* **GOAL**:
Rewrite these rows, changing each "Where should I click to" to "What spot should I click to" and keeping everything else the same.

..............................

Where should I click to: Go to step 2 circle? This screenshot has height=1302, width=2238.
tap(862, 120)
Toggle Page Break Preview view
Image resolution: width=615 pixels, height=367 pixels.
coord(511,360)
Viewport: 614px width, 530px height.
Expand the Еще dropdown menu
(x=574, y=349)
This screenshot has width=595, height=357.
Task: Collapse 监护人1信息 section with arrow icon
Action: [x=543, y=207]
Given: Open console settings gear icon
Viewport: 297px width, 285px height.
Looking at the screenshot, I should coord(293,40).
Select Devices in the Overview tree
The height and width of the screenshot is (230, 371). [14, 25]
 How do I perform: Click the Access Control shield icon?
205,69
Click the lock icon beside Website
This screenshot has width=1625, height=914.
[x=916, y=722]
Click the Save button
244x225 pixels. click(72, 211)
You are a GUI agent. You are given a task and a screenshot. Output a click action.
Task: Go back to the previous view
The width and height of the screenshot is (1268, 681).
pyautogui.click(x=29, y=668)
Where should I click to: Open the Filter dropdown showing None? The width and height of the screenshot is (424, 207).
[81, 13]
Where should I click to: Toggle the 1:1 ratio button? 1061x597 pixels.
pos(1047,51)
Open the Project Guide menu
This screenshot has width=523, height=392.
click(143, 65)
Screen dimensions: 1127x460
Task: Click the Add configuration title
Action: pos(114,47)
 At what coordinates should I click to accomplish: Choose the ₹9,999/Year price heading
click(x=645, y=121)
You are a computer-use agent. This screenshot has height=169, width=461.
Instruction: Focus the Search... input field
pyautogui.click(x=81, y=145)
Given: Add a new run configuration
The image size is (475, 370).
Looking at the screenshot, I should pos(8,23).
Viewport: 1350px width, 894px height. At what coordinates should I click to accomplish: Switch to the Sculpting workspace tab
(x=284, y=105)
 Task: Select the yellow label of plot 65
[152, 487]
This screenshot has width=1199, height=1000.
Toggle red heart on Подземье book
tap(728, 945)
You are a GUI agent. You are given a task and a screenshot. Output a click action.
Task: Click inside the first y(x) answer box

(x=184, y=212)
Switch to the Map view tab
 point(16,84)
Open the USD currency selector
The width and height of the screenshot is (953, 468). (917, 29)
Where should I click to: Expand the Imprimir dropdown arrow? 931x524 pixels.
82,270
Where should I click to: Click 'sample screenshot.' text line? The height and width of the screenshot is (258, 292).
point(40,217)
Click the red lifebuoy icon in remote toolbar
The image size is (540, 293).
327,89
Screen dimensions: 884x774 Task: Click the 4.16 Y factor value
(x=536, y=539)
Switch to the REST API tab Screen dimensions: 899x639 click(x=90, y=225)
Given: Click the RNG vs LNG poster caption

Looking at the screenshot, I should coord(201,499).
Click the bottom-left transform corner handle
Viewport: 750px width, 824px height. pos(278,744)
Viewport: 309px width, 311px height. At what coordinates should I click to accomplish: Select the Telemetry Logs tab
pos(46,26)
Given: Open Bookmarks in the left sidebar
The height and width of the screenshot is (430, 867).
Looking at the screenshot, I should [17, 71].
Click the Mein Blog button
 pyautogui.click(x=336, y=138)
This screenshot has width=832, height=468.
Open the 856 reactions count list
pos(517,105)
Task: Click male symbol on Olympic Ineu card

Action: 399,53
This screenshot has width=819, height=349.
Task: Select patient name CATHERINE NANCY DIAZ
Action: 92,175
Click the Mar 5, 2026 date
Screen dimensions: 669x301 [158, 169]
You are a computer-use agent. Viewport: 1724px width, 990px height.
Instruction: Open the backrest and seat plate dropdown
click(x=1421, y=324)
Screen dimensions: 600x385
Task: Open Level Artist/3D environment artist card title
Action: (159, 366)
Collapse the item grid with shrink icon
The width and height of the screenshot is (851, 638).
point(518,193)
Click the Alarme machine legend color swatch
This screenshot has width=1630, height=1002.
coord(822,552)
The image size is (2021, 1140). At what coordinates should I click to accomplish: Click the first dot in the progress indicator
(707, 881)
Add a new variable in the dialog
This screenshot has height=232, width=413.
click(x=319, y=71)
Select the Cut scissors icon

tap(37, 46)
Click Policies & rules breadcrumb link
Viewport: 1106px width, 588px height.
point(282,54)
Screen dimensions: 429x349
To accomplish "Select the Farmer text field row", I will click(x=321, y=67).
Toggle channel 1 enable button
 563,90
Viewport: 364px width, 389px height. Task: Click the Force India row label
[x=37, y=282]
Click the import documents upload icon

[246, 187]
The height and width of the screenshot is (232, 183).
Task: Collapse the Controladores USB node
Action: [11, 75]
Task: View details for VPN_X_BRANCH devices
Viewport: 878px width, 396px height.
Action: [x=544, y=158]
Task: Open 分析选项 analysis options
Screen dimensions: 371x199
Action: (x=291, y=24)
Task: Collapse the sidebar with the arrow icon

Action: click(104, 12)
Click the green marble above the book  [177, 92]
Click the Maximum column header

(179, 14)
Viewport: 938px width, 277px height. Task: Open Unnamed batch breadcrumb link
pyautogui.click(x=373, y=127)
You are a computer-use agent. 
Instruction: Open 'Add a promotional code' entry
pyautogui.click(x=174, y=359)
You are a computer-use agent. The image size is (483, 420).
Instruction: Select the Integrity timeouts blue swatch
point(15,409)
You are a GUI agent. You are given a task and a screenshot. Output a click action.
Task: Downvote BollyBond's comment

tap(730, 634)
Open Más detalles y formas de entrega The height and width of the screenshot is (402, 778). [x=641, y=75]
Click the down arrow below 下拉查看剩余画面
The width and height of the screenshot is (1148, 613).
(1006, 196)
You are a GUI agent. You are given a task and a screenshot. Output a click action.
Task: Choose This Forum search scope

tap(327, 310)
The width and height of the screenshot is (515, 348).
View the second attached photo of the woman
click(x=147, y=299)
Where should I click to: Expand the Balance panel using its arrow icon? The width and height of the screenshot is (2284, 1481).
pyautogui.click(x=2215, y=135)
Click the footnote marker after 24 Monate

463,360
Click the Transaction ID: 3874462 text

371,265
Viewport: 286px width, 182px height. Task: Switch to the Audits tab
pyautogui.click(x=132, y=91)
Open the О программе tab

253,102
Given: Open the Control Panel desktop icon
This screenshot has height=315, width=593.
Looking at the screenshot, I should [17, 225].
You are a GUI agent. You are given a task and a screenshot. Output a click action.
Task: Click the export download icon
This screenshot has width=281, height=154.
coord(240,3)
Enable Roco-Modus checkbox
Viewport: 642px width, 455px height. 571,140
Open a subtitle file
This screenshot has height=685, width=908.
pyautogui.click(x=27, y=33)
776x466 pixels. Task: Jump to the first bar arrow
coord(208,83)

..............................

* **THE OUTPUT**:
What spot should I click to: Go to step 2 circle? This screenshot has height=1302, width=2238.
tap(862, 120)
Toggle Page Break Preview view
Image resolution: width=615 pixels, height=367 pixels.
coord(511,360)
Viewport: 614px width, 530px height.
Expand the Еще dropdown menu
(x=574, y=349)
This screenshot has width=595, height=357.
Task: Collapse 监护人1信息 section with arrow icon
Action: [x=543, y=207]
Given: Open console settings gear icon
Viewport: 297px width, 285px height.
Looking at the screenshot, I should coord(293,40).
Select Devices in the Overview tree
The height and width of the screenshot is (230, 371). [14, 25]
 How do I perform: Click the Access Control shield icon?
205,69
Click the lock icon beside Website
This screenshot has width=1625, height=914.
[x=916, y=722]
Click the Save button
244x225 pixels. click(72, 211)
You are a GUI agent. You are given a task and a screenshot. Output a click action.
Task: Go back to the previous view
The width and height of the screenshot is (1268, 681).
pyautogui.click(x=29, y=668)
What spot should I click to: Open the Filter dropdown showing None? The width and height of the screenshot is (424, 207).
[81, 13]
What spot should I click to: Toggle the 1:1 ratio button? 1061x597 pixels.
pos(1047,51)
Open the Project Guide menu
This screenshot has width=523, height=392.
click(143, 65)
Screen dimensions: 1127x460
Task: Click the Add configuration title
Action: pos(114,47)
 At what coordinates should I click to accomplish: Choose the ₹9,999/Year price heading
click(x=645, y=121)
You are a computer-use agent. This screenshot has height=169, width=461.
Instruction: Focus the Search... input field
pyautogui.click(x=81, y=145)
Given: Add a new run configuration
The image size is (475, 370).
Looking at the screenshot, I should pos(8,23).
Viewport: 1350px width, 894px height. At what coordinates should I click to accomplish: Switch to the Sculpting workspace tab
(x=284, y=105)
 Task: Select the yellow label of plot 65
[152, 487]
This screenshot has width=1199, height=1000.
Toggle red heart on Подземье book
tap(728, 945)
You are a GUI agent. You are given a task and a screenshot. Output a click action.
Task: Click inside the first y(x) answer box

(x=184, y=212)
Switch to the Map view tab
 point(16,84)
Open the USD currency selector
The width and height of the screenshot is (953, 468). (917, 29)
What spot should I click to: Expand the Imprimir dropdown arrow? 931x524 pixels.
82,270
What spot should I click to: Click 'sample screenshot.' text line? The height and width of the screenshot is (258, 292).
point(40,217)
Click the red lifebuoy icon in remote toolbar
The image size is (540, 293).
327,89
Screen dimensions: 884x774 Task: Click the 4.16 Y factor value
(x=536, y=539)
Switch to the REST API tab Screen dimensions: 899x639 click(x=90, y=225)
Given: Click the RNG vs LNG poster caption

Looking at the screenshot, I should coord(201,499).
Click the bottom-left transform corner handle
Viewport: 750px width, 824px height. pos(278,744)
Viewport: 309px width, 311px height. At what coordinates should I click to accomplish: Select the Telemetry Logs tab
pos(46,26)
Given: Open Bookmarks in the left sidebar
The height and width of the screenshot is (430, 867).
Looking at the screenshot, I should [17, 71].
Click the Mein Blog button
 pyautogui.click(x=336, y=138)
This screenshot has width=832, height=468.
Open the 856 reactions count list
pos(517,105)
Task: Click male symbol on Olympic Ineu card

Action: 399,53
This screenshot has width=819, height=349.
Task: Select patient name CATHERINE NANCY DIAZ
Action: 92,175
Click the Mar 5, 2026 date
Screen dimensions: 669x301 [158, 169]
You are a computer-use agent. Viewport: 1724px width, 990px height.
Instruction: Open the backrest and seat plate dropdown
click(x=1421, y=324)
Screen dimensions: 600x385
Task: Open Level Artist/3D environment artist card title
Action: (159, 366)
Collapse the item grid with shrink icon
The width and height of the screenshot is (851, 638).
point(518,193)
Click the Alarme machine legend color swatch
This screenshot has width=1630, height=1002.
coord(822,552)
The image size is (2021, 1140). At what coordinates should I click to accomplish: Click the first dot in the progress indicator
(707, 881)
Add a new variable in the dialog
This screenshot has height=232, width=413.
click(x=319, y=71)
Select the Cut scissors icon

tap(37, 46)
Click Policies & rules breadcrumb link
Viewport: 1106px width, 588px height.
point(282,54)
Screen dimensions: 429x349
To accomplish "Select the Farmer text field row", I will click(x=321, y=67).
Toggle channel 1 enable button
 563,90
Viewport: 364px width, 389px height. Task: Click the Force India row label
[x=37, y=282]
Click the import documents upload icon

[246, 187]
The height and width of the screenshot is (232, 183).
Task: Collapse the Controladores USB node
Action: [11, 75]
Task: View details for VPN_X_BRANCH devices
Viewport: 878px width, 396px height.
Action: [x=544, y=158]
Task: Open 分析选项 analysis options
Screen dimensions: 371x199
Action: (x=291, y=24)
Task: Collapse the sidebar with the arrow icon

Action: click(104, 12)
Click the green marble above the book  [177, 92]
Click the Maximum column header

(179, 14)
Viewport: 938px width, 277px height. Task: Open Unnamed batch breadcrumb link
pyautogui.click(x=373, y=127)
You are a computer-use agent. 
Instruction: Open 'Add a promotional code' entry
pyautogui.click(x=174, y=359)
You are a computer-use agent. The image size is (483, 420).
Instruction: Select the Integrity timeouts blue swatch
point(15,409)
You are a GUI agent. You are given a task and a screenshot. Output a click action.
Task: Downvote BollyBond's comment

tap(730, 634)
Open Más detalles y formas de entrega The height and width of the screenshot is (402, 778). [x=641, y=75]
Click the down arrow below 下拉查看剩余画面
The width and height of the screenshot is (1148, 613).
(1006, 196)
You are a GUI agent. You are given a task and a screenshot. Output a click action.
Task: Choose This Forum search scope

tap(327, 310)
The width and height of the screenshot is (515, 348).
View the second attached photo of the woman
click(x=147, y=299)
What spot should I click to: Expand the Balance panel using its arrow icon? The width and height of the screenshot is (2284, 1481).
pyautogui.click(x=2215, y=135)
Click the footnote marker after 24 Monate

463,360
Click the Transaction ID: 3874462 text

371,265
Viewport: 286px width, 182px height. Task: Switch to the Audits tab
pyautogui.click(x=132, y=91)
Open the О программе tab

253,102
Given: Open the Control Panel desktop icon
This screenshot has height=315, width=593.
Looking at the screenshot, I should [17, 225].
You are a GUI agent. You are given a task and a screenshot. Output a click action.
Task: Click the export download icon
This screenshot has width=281, height=154.
coord(240,3)
Enable Roco-Modus checkbox
Viewport: 642px width, 455px height. 571,140
Open a subtitle file
This screenshot has height=685, width=908.
pyautogui.click(x=27, y=33)
776x466 pixels. Task: Jump to the first bar arrow
coord(208,83)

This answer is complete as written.